__Work order__
The span to repeat in the listing below runs from the line containing "3-Star Hotel (365, 1322)" to the line containing "Accountant (363, 1438)", inclusive. Repeat it exactly, and only it.

__Dataset excerpts__
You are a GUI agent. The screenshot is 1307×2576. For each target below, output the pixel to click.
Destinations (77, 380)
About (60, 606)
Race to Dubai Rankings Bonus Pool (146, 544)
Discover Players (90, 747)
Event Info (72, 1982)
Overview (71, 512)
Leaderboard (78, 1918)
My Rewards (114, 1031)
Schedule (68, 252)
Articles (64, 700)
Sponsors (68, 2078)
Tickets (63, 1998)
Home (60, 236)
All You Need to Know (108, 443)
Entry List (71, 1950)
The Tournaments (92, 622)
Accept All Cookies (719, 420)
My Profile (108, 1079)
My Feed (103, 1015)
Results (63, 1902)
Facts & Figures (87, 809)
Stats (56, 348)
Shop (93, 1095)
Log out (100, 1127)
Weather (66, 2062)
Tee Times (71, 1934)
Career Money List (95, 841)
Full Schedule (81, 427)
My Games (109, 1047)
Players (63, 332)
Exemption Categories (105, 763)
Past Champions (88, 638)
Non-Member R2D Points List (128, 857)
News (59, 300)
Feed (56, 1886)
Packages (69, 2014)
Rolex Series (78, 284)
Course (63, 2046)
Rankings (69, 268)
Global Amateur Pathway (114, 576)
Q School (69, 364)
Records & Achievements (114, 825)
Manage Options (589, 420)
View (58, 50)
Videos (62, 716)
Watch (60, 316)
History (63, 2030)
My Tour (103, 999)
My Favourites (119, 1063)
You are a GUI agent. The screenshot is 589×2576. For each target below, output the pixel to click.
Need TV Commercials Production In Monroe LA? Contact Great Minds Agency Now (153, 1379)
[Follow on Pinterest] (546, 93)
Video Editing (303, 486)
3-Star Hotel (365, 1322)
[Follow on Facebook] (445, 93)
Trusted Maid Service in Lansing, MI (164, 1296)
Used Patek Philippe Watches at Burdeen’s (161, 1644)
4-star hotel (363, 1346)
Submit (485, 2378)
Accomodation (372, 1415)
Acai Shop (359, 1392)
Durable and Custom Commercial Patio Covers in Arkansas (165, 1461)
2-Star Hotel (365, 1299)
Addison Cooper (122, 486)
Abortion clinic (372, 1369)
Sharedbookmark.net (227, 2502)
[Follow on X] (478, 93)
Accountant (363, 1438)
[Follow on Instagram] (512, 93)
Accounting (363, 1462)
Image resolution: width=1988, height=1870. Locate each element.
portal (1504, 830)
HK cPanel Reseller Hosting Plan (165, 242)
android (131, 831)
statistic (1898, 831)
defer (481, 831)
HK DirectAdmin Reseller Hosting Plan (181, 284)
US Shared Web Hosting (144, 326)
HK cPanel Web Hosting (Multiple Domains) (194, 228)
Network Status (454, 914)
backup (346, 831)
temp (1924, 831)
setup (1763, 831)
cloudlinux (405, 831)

__Exercise solution__
3-Star Hotel (365, 1322)
[Follow on Facebook] (445, 93)
Trusted Maid Service in Lansing, MI (164, 1296)
Used Patek Philippe Watches at Burdeen’s (161, 1644)
4-star hotel (363, 1346)
Submit (485, 2378)
Accomodation (372, 1415)
Acai Shop (359, 1392)
Durable and Custom Commercial Patio Covers in Arkansas (165, 1461)
2-Star Hotel (365, 1299)
Addison Cooper (122, 486)
Abortion clinic (372, 1369)
Sharedbookmark.net (227, 2502)
[Follow on X] (478, 93)
Accountant (363, 1438)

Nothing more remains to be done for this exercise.